"Puisque nous sommes nés, il va bien falloir faire avec." Samuel Beckett

mardi 11 décembre 2007

Pas de Moi, mais pas mal quand même ...

Ne nous mouchons pas du coude mais soyons humble : avec un peu de souplesse on peut très bien y arriver : voici une nouvelle rubrique qui va s’appeler en toute simplicité : « Pas de Moi, mais pas mal quand même … »
Il vient en effet de me prendre, (c’est pas terrible ça comme construction … Bon allez tant pis je laisse …), donc la la la, de profiter de ce blog pour vous faire partager des choses que j’aime, qui me plaisent, agrémentées ou non d’un commentaire, ce sera selon l’humeur.
Nous allons commencer si vous le voulez bien, (proposition totalement malhonnête puisque d’une part vous n’êtes pas en mesure de répondre, et que d’autre part quoique vous répondissiez, ma décision est prise, et comme avait dit Monsieur Chirac en reprenant les essais nucléaire à Mururoa, pour fêter son avènement en 1995 : « ma décision est irrévocable ! », nous allons donc commencer disais-je, avant de m’interrompre moi-même, par un poème de Monsieur Stéphane Mallarmé.

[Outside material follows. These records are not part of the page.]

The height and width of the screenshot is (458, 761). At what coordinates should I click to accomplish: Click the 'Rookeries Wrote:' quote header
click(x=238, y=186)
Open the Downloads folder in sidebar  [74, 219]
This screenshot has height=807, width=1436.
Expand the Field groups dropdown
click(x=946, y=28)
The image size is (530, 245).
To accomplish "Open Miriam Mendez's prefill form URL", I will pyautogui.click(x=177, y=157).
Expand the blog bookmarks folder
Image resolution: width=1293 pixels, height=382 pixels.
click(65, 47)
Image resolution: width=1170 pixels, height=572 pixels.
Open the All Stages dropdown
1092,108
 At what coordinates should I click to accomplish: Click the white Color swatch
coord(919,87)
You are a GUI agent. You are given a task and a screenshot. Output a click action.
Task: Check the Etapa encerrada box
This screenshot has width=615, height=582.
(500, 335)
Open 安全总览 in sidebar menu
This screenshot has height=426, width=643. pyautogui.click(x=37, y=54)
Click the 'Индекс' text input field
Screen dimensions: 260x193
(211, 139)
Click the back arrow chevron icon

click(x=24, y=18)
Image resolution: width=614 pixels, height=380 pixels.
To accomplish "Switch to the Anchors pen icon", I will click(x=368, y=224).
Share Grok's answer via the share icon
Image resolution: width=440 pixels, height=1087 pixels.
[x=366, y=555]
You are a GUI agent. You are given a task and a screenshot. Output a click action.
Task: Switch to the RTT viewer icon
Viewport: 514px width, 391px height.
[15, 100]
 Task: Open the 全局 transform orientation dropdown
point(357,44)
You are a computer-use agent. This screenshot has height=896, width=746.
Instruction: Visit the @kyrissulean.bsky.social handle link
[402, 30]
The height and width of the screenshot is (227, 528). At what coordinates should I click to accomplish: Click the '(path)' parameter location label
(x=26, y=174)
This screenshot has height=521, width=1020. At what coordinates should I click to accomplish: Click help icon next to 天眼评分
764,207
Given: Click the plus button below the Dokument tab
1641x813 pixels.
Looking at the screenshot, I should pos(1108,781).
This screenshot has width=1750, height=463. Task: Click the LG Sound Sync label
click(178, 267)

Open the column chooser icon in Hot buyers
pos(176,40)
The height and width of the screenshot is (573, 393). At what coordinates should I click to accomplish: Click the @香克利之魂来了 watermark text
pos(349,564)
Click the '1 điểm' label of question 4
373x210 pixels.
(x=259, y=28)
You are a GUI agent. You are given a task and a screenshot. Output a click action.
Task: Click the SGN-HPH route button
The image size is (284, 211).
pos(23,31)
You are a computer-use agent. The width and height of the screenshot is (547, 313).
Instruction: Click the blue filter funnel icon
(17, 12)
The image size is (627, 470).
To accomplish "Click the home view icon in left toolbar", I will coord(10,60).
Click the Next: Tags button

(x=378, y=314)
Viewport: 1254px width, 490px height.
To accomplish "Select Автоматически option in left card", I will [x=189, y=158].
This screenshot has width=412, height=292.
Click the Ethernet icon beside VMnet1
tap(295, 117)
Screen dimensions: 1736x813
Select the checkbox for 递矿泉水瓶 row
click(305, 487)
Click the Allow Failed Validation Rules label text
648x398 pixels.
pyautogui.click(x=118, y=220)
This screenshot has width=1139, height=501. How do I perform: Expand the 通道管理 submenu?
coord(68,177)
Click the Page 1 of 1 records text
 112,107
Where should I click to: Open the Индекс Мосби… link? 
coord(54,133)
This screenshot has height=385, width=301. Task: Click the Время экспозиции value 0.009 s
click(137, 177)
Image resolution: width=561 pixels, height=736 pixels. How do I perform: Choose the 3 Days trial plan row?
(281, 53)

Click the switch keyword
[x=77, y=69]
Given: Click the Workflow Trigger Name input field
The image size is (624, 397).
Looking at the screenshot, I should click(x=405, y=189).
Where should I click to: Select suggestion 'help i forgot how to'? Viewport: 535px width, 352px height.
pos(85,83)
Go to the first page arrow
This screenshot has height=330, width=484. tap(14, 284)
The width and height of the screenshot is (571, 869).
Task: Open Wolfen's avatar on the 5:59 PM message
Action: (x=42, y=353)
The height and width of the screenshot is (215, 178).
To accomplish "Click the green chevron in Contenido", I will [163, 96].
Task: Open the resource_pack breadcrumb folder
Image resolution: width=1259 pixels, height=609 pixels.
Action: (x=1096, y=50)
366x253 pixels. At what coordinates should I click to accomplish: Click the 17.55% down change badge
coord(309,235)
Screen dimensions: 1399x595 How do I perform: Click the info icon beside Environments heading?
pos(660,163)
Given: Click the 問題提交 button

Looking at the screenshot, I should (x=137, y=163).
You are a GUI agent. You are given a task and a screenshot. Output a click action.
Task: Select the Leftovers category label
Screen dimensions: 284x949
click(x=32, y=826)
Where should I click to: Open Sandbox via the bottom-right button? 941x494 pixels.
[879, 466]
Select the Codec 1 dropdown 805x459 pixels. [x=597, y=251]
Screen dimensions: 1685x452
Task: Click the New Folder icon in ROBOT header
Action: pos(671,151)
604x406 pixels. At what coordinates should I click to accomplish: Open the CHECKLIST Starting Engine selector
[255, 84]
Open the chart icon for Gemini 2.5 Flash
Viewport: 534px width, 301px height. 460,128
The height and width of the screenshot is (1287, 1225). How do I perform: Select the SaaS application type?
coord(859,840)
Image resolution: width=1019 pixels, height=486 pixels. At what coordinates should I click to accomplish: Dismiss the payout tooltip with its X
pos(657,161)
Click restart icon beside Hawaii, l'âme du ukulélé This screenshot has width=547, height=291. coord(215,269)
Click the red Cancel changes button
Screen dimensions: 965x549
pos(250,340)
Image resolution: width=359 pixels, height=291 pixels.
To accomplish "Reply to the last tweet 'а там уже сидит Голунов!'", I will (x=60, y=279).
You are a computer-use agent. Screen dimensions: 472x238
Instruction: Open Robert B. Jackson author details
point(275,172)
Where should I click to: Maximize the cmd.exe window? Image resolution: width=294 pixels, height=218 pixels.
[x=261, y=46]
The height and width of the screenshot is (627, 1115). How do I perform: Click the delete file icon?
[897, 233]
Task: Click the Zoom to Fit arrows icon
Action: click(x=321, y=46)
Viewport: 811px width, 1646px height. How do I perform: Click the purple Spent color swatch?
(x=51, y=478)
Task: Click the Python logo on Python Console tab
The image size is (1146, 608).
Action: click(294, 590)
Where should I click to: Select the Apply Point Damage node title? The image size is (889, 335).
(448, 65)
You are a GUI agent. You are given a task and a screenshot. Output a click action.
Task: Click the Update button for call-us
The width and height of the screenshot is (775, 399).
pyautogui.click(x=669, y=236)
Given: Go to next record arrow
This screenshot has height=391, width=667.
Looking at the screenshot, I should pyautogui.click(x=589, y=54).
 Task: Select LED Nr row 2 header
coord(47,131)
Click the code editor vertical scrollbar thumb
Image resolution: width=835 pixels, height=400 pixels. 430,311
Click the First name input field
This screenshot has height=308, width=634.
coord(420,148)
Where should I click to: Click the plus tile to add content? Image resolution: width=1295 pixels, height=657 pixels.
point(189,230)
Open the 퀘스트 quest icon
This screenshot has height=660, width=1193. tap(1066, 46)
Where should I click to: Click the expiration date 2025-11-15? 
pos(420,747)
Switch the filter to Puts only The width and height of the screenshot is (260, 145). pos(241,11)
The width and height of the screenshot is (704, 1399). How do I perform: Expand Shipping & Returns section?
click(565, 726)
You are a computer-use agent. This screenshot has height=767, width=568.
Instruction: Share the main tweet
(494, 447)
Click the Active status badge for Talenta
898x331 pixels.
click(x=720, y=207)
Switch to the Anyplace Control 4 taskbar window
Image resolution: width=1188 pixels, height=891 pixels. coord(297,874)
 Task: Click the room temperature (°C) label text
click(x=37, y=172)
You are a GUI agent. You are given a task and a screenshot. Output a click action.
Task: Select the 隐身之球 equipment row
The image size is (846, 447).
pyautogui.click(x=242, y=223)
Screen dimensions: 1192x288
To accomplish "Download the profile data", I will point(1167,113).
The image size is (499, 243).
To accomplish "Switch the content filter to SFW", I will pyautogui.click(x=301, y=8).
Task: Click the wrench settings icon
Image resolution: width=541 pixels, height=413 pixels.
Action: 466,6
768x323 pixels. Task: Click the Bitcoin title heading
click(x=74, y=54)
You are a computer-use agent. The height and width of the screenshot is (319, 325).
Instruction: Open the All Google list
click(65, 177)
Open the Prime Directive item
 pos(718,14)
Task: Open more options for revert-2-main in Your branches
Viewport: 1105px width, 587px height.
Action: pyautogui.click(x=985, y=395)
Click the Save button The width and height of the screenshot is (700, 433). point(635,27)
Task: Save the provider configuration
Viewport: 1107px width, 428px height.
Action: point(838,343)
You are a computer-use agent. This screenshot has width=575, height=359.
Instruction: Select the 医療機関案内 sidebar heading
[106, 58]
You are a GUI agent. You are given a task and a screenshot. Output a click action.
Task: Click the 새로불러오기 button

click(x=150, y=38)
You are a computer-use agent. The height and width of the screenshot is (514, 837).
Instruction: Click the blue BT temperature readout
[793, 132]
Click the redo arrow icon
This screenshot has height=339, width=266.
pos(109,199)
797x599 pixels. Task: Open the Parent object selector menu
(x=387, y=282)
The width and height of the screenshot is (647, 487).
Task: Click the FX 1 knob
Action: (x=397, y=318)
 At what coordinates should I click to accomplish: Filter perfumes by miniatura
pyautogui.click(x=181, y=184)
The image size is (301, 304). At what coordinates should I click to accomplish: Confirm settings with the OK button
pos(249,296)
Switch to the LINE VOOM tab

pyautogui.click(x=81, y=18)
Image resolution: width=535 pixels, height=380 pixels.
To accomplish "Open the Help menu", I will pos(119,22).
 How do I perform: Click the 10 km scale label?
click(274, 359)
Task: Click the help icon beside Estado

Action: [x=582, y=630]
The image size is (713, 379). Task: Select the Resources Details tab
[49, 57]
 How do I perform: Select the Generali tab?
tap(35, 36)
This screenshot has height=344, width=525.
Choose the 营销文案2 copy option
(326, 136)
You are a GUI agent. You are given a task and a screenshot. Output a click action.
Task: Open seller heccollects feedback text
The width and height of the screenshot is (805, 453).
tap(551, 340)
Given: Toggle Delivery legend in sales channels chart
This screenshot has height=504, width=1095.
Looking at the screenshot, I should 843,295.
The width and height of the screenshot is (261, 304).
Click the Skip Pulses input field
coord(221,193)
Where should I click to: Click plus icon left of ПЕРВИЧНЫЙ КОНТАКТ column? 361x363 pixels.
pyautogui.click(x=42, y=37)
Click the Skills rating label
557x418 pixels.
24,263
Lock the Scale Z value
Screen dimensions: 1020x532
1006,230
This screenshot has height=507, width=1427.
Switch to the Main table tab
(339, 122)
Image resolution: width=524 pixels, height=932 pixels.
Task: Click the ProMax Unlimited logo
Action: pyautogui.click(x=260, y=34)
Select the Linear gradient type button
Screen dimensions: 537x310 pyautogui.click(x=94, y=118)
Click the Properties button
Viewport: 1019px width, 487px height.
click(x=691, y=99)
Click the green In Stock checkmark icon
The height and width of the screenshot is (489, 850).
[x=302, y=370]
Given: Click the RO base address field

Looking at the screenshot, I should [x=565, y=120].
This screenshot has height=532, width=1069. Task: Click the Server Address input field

Je vous préviens, c’est pas du tout rigolo : mais comme je dis souvent c’est pas parce que c’est pas rigolo que c’est pas bien.
Pour bien marquer la teneur peu festive de ce sonnet j’ai eu l’idée, ô combien pertinente, de l’illustrer avec un dessin de Monsieur Victor Hugo, soi-même, qui s’appelle « Le Phare » : ça met dans l’ambiance !
Ah oui, le sonnet s’appelle « Angoisse » : je vous avais prévenu !



Angoisse.

Je ne viens pas ce soir vaincre ton corps, ô bête
En qui vont les péchés d’un peuple, ni creuser
Dans tes cheveux impurs une sombre tempête
Sous l’incurable ennui que verse mon baiser :

Je demande à ton lit le lourd sommeil sans songe
Planant sous les rideaux inconnus du remord,
Et que tu peux goûter après tes noirs mensonges,
Toi qui sur le néant en sais plus que les morts :

Car le Vice, rongeant ma native noblesse
M’a comme toi marqué de sa stérilité,
Mais tandis que ton sein de pierre est habité

Par un cœur que la dent d’aucun crime ne blesse,
Je fuis, pâle, défait, hanté par mon linceul,
Ayant peur de mourir lorsque je couche seul.